### Extracted entries
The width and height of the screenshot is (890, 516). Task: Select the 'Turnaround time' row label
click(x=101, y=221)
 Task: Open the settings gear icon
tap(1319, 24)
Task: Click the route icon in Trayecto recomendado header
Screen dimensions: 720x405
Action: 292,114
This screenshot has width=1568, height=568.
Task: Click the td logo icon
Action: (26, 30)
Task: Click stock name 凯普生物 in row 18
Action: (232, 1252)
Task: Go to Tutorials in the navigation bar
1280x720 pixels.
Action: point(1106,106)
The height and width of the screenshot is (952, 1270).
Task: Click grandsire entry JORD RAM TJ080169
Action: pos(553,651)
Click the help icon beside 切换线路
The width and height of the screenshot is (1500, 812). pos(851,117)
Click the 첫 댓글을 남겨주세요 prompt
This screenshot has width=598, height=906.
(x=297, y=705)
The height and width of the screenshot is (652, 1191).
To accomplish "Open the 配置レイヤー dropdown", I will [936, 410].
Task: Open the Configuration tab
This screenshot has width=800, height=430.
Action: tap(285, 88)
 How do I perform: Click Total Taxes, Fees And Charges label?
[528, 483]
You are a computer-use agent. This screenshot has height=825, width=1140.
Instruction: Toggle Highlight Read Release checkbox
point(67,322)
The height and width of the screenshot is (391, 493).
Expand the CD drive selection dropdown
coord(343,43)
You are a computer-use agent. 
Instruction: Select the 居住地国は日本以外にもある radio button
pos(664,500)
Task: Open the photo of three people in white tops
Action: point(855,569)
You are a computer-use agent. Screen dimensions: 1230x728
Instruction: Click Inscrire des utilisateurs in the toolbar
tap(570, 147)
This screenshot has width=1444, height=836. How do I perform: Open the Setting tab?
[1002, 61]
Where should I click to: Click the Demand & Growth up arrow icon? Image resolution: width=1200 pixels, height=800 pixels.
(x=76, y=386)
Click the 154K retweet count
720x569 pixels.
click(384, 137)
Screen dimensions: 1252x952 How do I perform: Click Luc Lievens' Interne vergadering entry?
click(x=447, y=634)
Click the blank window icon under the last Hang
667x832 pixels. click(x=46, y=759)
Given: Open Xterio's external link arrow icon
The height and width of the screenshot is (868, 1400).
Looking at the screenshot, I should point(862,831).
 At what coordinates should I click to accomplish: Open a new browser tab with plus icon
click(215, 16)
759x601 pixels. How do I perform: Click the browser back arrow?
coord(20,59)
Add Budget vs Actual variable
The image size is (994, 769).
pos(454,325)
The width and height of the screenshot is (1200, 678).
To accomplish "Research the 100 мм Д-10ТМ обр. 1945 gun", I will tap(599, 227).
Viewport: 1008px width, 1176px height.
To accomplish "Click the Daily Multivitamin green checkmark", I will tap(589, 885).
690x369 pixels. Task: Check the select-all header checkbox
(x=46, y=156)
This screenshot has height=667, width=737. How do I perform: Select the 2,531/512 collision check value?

### Exercise objective
From the "720x569 pixels." line to the close of the listing, restate each line word for word.

### Result
720x569 pixels.
click(384, 137)
Screen dimensions: 1252x952 How do I perform: Click Luc Lievens' Interne vergadering entry?
click(x=447, y=634)
Click the blank window icon under the last Hang
667x832 pixels. click(x=46, y=759)
Given: Open Xterio's external link arrow icon
The height and width of the screenshot is (868, 1400).
Looking at the screenshot, I should point(862,831).
 At what coordinates should I click to accomplish: Open a new browser tab with plus icon
click(215, 16)
759x601 pixels. How do I perform: Click the browser back arrow?
coord(20,59)
Add Budget vs Actual variable
The image size is (994, 769).
pos(454,325)
The width and height of the screenshot is (1200, 678).
To accomplish "Research the 100 мм Д-10ТМ обр. 1945 gun", I will tap(599, 227).
Viewport: 1008px width, 1176px height.
To accomplish "Click the Daily Multivitamin green checkmark", I will tap(589, 885).
690x369 pixels. Task: Check the select-all header checkbox
(x=46, y=156)
This screenshot has height=667, width=737. How do I perform: Select the 2,531/512 collision check value?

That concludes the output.